#### What the task requires:
What is needed is the number of lines below that contain the word "menu", with no other output.

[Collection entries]
[Start of section]

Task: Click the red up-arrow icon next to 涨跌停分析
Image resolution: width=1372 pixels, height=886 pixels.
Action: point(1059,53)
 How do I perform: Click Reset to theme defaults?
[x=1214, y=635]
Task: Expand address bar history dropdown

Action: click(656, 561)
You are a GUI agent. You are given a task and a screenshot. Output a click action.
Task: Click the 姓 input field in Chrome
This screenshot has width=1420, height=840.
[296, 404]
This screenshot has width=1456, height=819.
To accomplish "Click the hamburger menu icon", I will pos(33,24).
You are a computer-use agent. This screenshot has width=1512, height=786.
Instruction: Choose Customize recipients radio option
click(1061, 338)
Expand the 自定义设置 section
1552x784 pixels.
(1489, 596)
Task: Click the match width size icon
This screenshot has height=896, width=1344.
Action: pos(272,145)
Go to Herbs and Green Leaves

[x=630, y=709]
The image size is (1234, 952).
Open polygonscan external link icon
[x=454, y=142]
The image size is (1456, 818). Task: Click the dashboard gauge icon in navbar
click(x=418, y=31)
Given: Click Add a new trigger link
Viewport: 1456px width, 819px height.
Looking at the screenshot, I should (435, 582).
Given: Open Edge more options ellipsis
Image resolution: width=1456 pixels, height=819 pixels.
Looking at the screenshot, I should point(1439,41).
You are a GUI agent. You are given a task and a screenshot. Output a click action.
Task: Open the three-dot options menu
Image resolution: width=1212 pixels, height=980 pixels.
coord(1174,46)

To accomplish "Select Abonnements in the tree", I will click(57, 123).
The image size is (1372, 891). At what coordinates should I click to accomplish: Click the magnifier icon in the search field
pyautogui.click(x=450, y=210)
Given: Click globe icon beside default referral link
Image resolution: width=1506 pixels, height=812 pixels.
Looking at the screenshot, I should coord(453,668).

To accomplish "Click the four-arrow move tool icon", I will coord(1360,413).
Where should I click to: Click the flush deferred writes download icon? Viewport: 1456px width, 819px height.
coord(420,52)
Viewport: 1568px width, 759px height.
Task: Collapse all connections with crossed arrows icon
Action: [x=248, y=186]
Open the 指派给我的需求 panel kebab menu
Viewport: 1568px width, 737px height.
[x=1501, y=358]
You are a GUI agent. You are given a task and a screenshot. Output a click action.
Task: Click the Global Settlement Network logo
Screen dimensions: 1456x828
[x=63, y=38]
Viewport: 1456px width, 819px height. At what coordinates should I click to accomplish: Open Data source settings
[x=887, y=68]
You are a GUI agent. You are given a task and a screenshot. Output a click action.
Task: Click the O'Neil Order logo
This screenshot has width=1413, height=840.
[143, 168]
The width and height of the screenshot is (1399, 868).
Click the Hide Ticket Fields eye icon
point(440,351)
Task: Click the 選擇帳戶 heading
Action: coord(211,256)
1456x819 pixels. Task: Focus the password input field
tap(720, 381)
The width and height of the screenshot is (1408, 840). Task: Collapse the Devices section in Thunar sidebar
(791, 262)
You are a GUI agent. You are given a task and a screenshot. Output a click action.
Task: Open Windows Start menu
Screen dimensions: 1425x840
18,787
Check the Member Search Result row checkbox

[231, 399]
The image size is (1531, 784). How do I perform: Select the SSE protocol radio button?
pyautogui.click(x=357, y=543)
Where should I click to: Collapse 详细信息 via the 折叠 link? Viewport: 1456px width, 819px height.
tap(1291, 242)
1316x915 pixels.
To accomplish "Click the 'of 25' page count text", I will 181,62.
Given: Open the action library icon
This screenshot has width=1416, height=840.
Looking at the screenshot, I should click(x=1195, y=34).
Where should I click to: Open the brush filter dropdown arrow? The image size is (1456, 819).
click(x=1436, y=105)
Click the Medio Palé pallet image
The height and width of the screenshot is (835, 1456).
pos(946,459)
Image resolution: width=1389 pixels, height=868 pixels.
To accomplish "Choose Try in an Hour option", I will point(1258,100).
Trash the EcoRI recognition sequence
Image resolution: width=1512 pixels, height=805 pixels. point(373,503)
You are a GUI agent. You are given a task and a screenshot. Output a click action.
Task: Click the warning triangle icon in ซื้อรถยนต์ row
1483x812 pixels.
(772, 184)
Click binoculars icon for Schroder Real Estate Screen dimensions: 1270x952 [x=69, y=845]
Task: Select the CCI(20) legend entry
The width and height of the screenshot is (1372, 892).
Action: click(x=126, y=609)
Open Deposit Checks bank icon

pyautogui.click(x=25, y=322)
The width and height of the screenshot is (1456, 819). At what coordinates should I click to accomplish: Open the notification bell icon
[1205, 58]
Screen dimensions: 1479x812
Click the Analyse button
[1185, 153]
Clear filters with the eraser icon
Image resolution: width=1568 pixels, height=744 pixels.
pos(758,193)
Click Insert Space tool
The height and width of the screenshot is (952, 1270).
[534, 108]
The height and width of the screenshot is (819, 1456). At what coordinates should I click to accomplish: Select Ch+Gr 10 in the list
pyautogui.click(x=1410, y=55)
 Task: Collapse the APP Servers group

[End of section]

#### Result for this exercise:
4